Deze strijd voor behoud had wel tot gevolg gehad dat een groep mensen elkaar gevonden had. Zij maakten zich zorgen. Want was er al niet veel meer verdwenen in de streek. Het bloembollenvak, de streekbepalende economische activiteit, was aan een totale metamorfose bezig: mechanisering, specialisatie en schaalvergroting. Alle handenarbeid was nu verleden tijd geworden. Alles werd vernieuwd en oude spullen werden in rap tempo weggegooid. Was het niet de hoogste tijd om te zorgen dat er ook aan het nageslacht nog uitgelegd en getoond zou kunnen worden hoe er in deze sector vroeger gewerkt werd?

Uit de beginperiode dateert deze foto met v.l.n.r. Wim Ouwehand, Jan Willem Plug en Henk Bosma (toenmalig burgemeester van Noordwijkerhout), 3 leden van Lionsclub Bollenstreek en rechts de drie oprichters Henk Kasbergen, Ben Ragas, en Joop Zwetloot. De reden van de bijeenkomst laat zich raden: geld! (Coll. Arie in ’t Veld)

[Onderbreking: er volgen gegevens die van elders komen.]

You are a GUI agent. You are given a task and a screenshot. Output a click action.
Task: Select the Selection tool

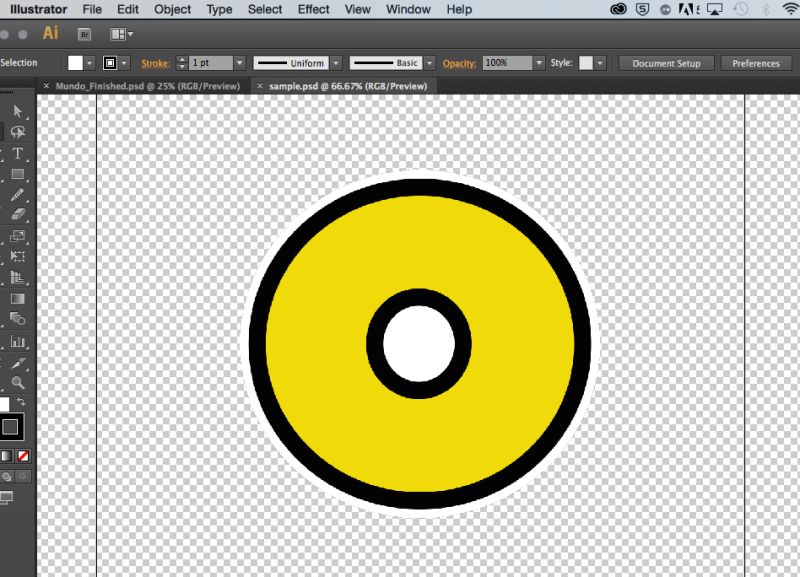click(x=14, y=108)
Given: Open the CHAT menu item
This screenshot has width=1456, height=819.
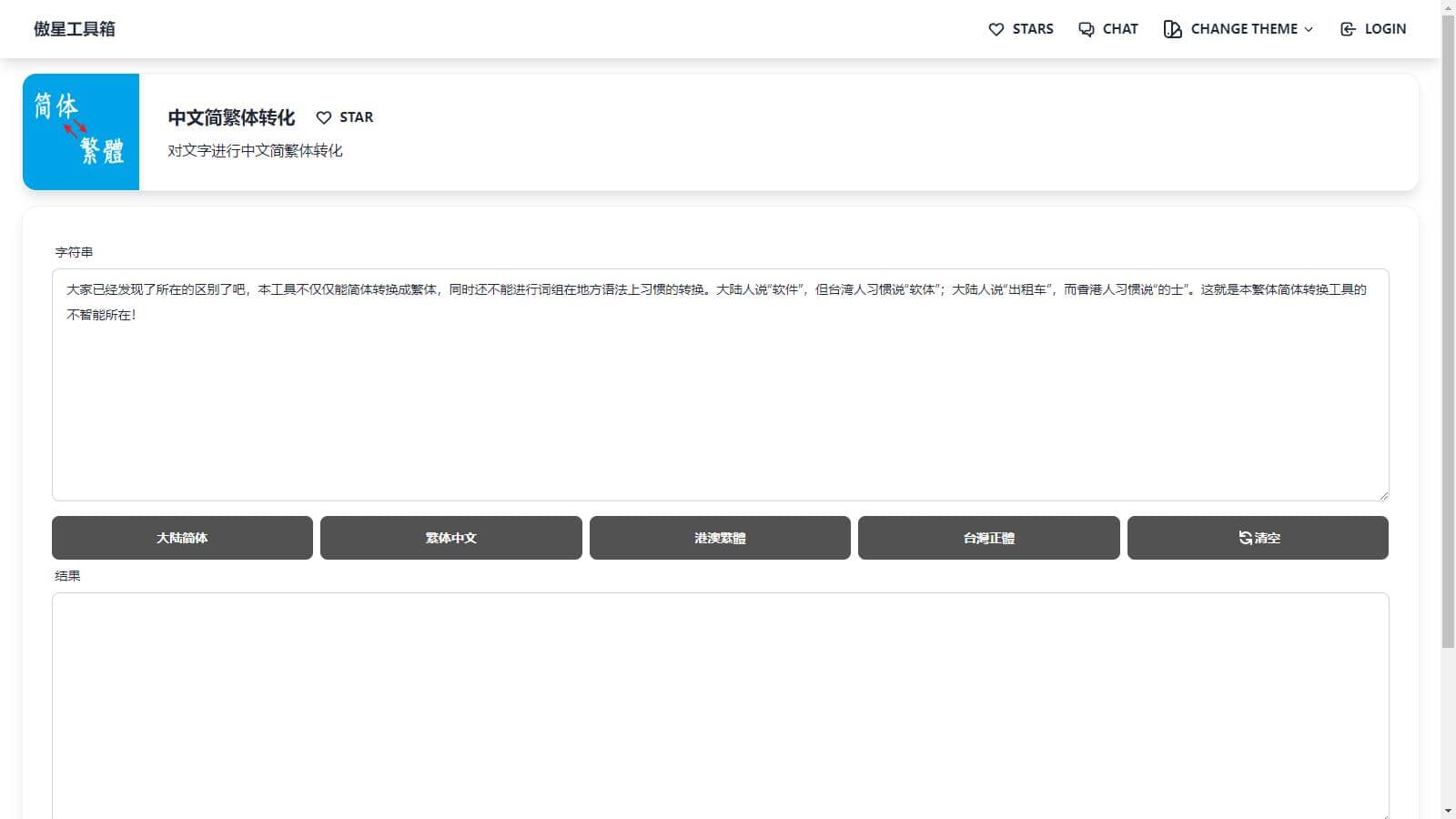Looking at the screenshot, I should 1119,29.
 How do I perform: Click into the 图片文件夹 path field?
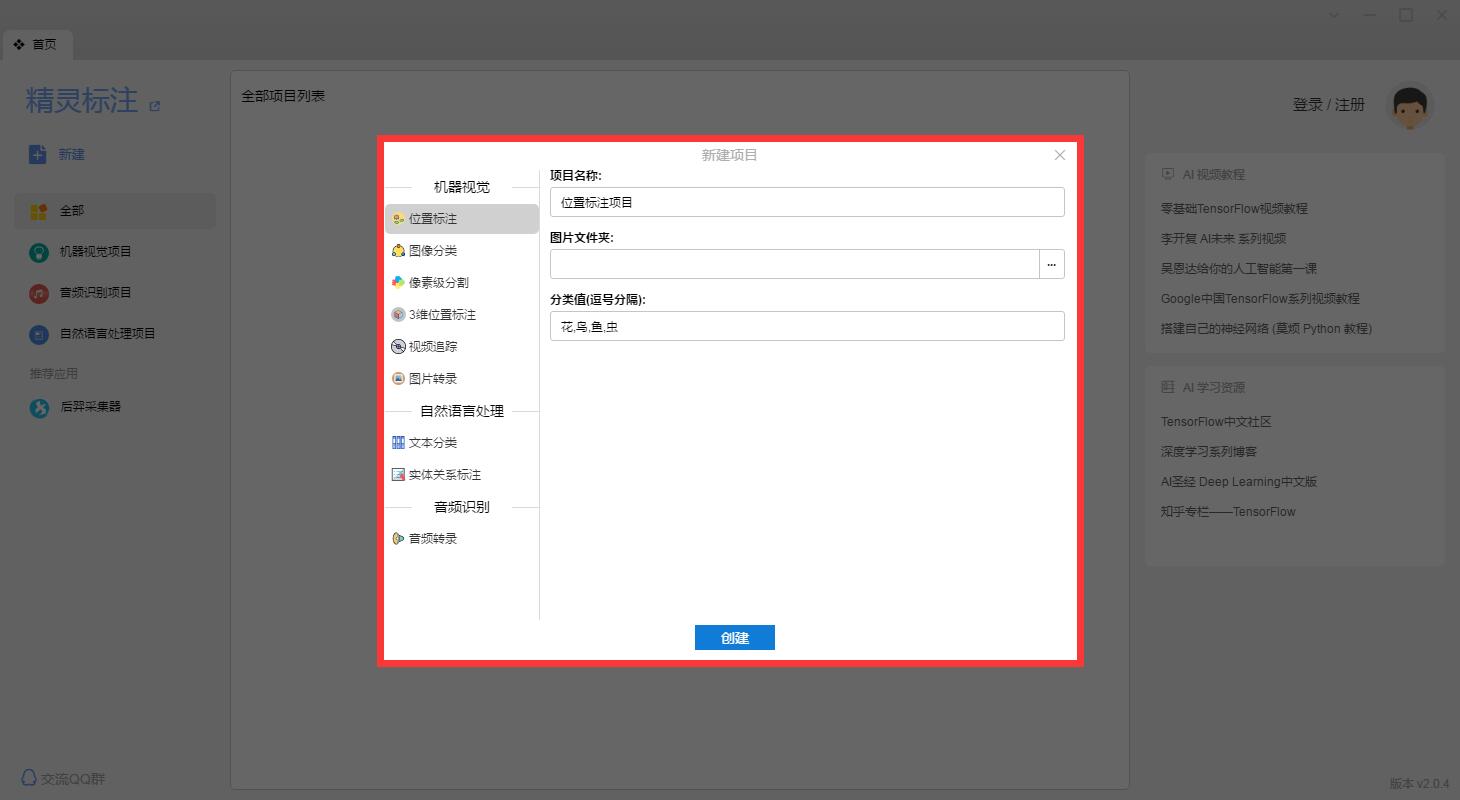(794, 264)
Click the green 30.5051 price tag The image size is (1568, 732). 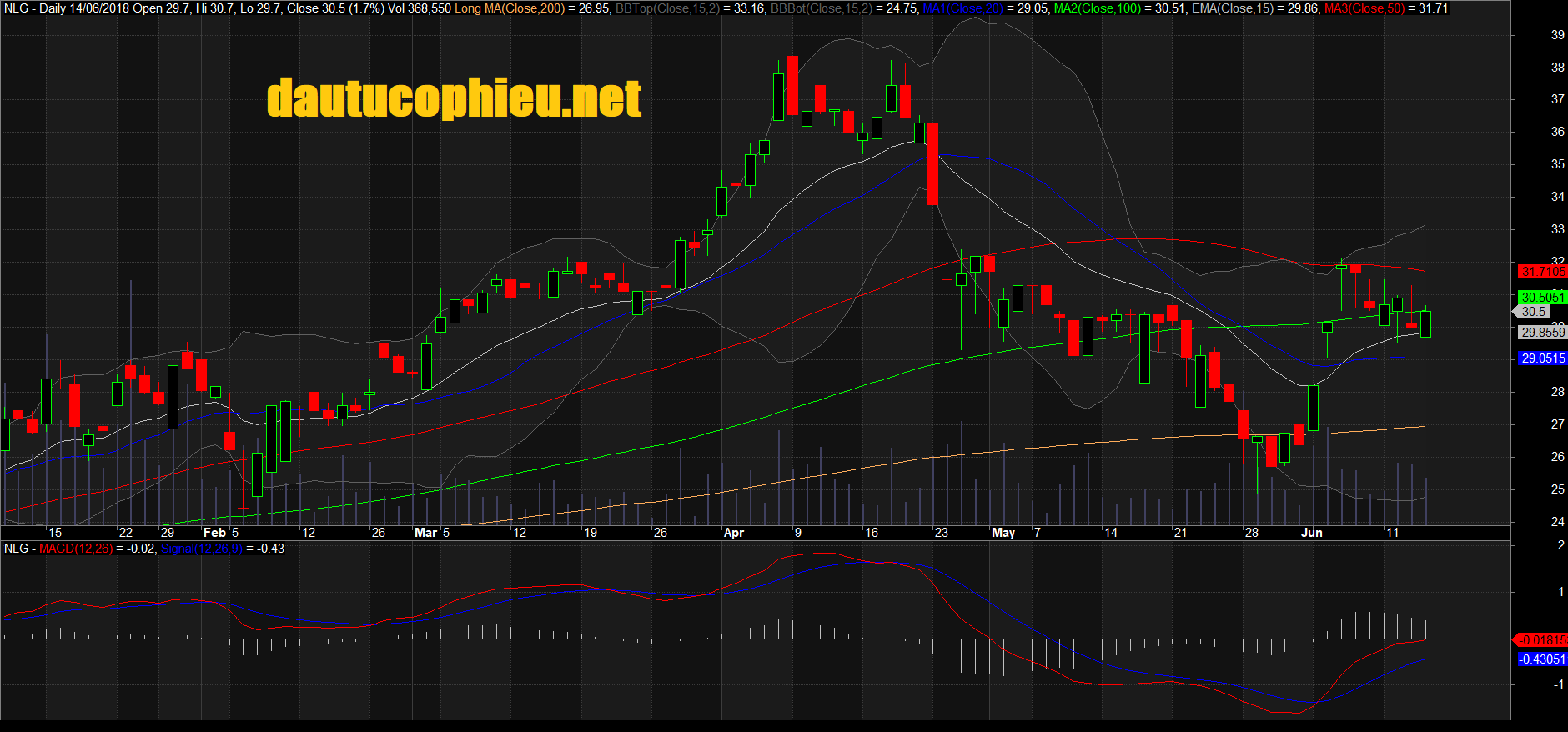(1542, 298)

De aandacht werd verlegd van “hou heel/geen houweel” naar een actie om objecten te verzamelen uit de bloembollensector met de bedoeling die ten toon te stellen. Zo werd de Stichting Museum voor de Bloembollenstreek opgericht. Het driemanschap dat tekende bij de oprichting bestond uit: Henk Kasbergen, Ben Ragas, en Joop Zwetsloot. Zij gingen voortvarend te werk. Joop Zwetsloot werd voorzitter van de stichting. Met de collectie moest gestart worden. Bij bollenbedrijven stonden op zolders natuurlijk allerhande gereedschappen en machines. Ook andere oude en antieke voorwerpen uit de streek zouden nog wel her en der te vinden zijn. Dus werd de pers ingeschakeld en gingen brieven uit naar kwekers in de regio met de oproep om hun oude spullen niet zo maar weg te doen, maar een schenking aan het museum te overwegen. Intussen moest natuurlijk ook een locatie voor het museum gevonden worden. In het centrum van het dorp Lisse stond het oude bloembollenbedrijf, voorheen timmerfabriek met werkplaats van de Gebroeders v.d. Zaal leeg. Beelen Verpakkingen had nog een poosje in het pand gezeten, maar de leegstand daarna deed het pand geen goed. Het was als een bouwval, rijp om gesloopt te worden. De gemeente Lisse was eigenaar, maar na een verzoek van de Stichting kreeg zij de beschikking over het pand. Natuurlijk moest er wel het een en ander aan het gebouw aangepast worden voordat het geschikt was om bezoekers te ontvangen. Maar de locatie zo midden in het centrum van Lisse was natuurlijk prachtig. Inmiddels werkten enkele enthousiaste mensen aan het opbouwen van een museumcollectie. Een gigantisch moeilijke klus die nooit ophoudt. Een klus ook die keuzes vraagt. De kunst van het bewaren is ook de kunst van het weggooien. Moet je de zoveelste aangeboden truffel aannemen? Moet je een voorwerp dat niet typisch is voor de Bollenstreek aanvaarden? Dit vraagt om een collectieplan en dan nog is het verre van simpel. Maar zo ver was het in 1985 beslist nog niet. Praktisch alles werd nog in dank aanvaard. En men was er blij mee, want tenslotte moest met de voorwerpen die men had het verhaal verteld worden.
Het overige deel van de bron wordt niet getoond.